Pero, antes, una transición. En el estrado, jóvenes de diversas Tnuot, cuatro soldados de las Fuerzas de Defensa de Israel (tres mujeres y un hombre), la moderadora y el jazán Moshe Mendelsson, quien entonaría El Male Rajamim.
Porque para dar paso a la celebración del Yom Haatzmaut, había primero que despedir a los caídos en combate y a las víctimas del terrorismo antisemita. Todos de pie. El Himno Nacional de México, entonado con ternura por esos descendientes de acogidos que, una y otra vez, reclaman su identidad mexicana mientras recuerdan remotos orígenes.
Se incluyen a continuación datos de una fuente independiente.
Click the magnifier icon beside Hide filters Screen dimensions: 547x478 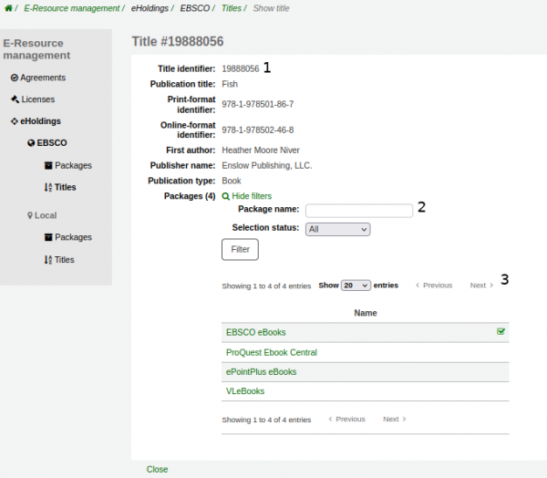pos(226,196)

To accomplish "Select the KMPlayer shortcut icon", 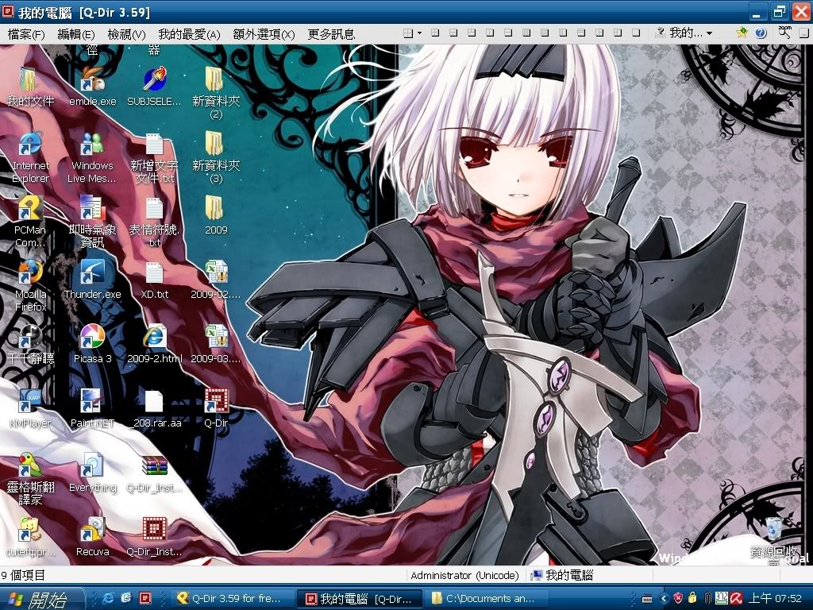I will pyautogui.click(x=30, y=403).
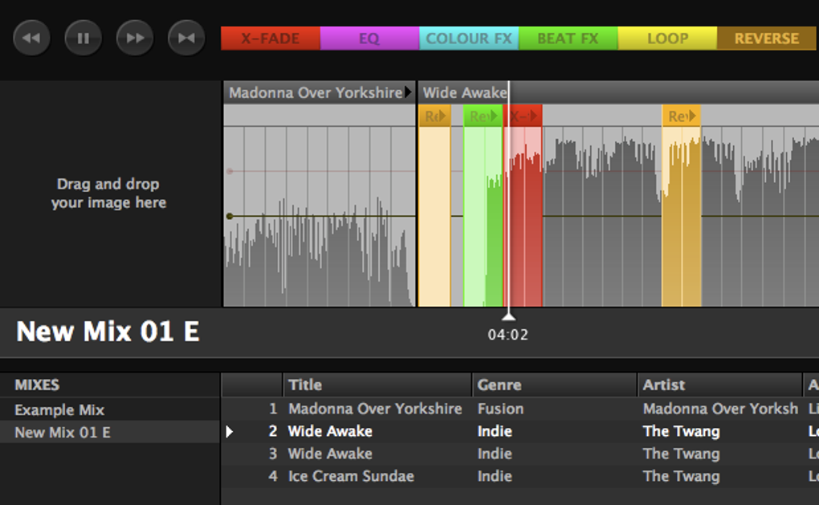
Task: Select the LOOP effect button
Action: (x=667, y=39)
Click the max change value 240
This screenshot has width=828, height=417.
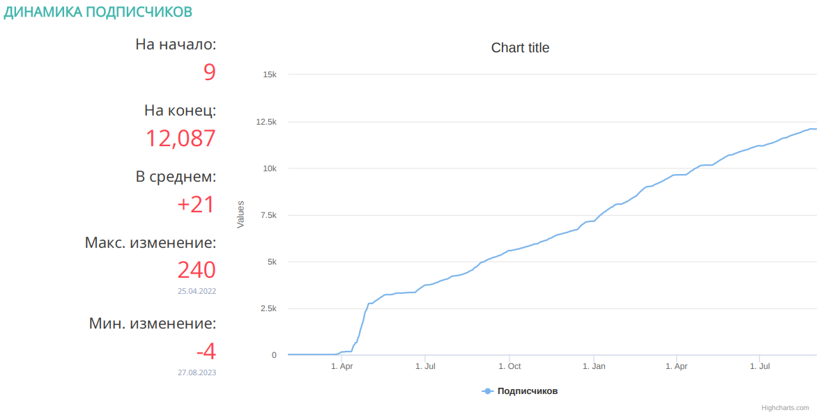[197, 269]

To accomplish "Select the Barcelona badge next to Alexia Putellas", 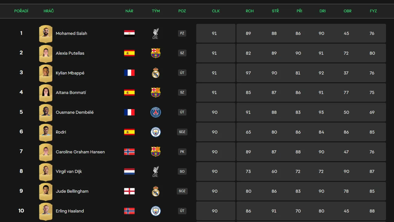I will (155, 53).
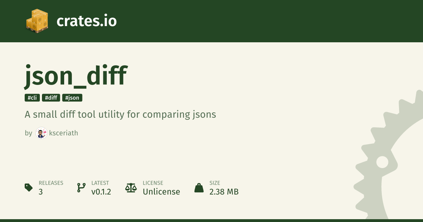Click the RELEASES label
This screenshot has height=222, width=423.
(51, 183)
Siguió el Hatikva y, dato importante, sonó más fuerte. La multitud saludaba a Israel en su día. Las soldados cerraban los ojos con emoción mientras alzaban las frentes hacia un cielo invisible. En una pantalla ondeaba la bandera azul y blanco, la estrella en el centro como símbolo inamovible de la identidad hebrea.
La fiesta de los sentidos
Una vez transitados los momentos más emotivos, todo fue alegría. La de las sonrisas perennes en los rostros de los bailarines de Anajnu Veatem, la del embajador asintiendo con aprobación al terminar el acto, la del público que recibía con emoción cada nueva aparición.
De pronto, una irrupción. Un hombre viejo se levanta entusiasmado y, bastón en mano, toma la palabra. Puede que se trate de un actor pero, ¡a quién le importa! El público se sabe inmerso en un juego que lo transportará a lugares asombrosos.
El hombre da instrucciones precisas antes de pedir a los asistentes que tomen el antifaz dispuesto sobre sus asientos, se lo coloquen en los ojos y, con él, cancelen la luz para que otros estímulos puedan llevarlos a realizar un recorrido por el territorio homenajeado, sí, pero también hacia sus corazones.
Cuando ya todos se han colocado el antifaz, cerrado los ojos y recogido las piernas, obedientes de las palabras del supuesto anciano, una cascada de estímulos sensoriales comienza a recorrer el recinto.
La voz del hombre recobra, como por arte de magia, la juventud de un chico en sus veinte, quien jovial y encendido va guiando a los presentes a través de una ceguera que es todo menos eso.
Los sonidos de las ciudades van dando paso a los del campo, a los idílicos paisajes boscosos, a la música de los ríos. En cada transición suenan unas campanas ligeras, casi celestiales, que anuncian el arribo de algún olor. Lavanda, albahaca, perfumes naturales, voces que solo se escuchan cuando se inhala profundamente, aunque para ello haya que hacer a un lado el cubrebocas.
Los asistentes juegan el juego propuesto. Fingen que no saben que una tropa de más de cincuenta personas pasa cada tanto entre las filas de asientos y activa los atomizadores, coloca objetos en sus manos abiertas y hace pasar telas sobre ellos para que las texturas, los olores y los sonidos los lleven a la Tierra Prometida, aunque sea por unos instantes eternos.
Cuando el juego termine y los asistentes se despojen de los antifaces, una explosión de color en movimiento arrancará sonrisas y aplausos. Las Rikudim están ahora en manos de los jóvenes del CDI, esa “casa de todos” que hoy, anoche, más que nunca, ha logrado que cada uno se sienta como una parte de un todo que late, que ondea, que vive y que festeja 74 años de esperanza.
También ha llegado el momento de brillar para las tres jóvenes soldados, cuyas voces entonarán canciones que muchos, entre la multitud, reconocerán. Cantos a Israel. Cantos de amor a una patria que esta noche, para ellas, está lejos, pero cuya luz las habrá de alcanzar hasta este otro país, el que le abrió las puertas a un pueblo eternamente exiliado para que encontrara la paz.
Los jóvenes descendientes de aquellos acogidos saltarán con emoción al escenario cuando, invitados a participar, bailarines, soldados y miembros de las Tnuot se unan en un mismo baile. Ellos saben que defender a Israel supone, a veces, ofrendar la propia vida, pero también que a esa patria se la vive con el cuerpo entero, con todos los sentidos y con la certeza de haber llegado, al fin, a casa.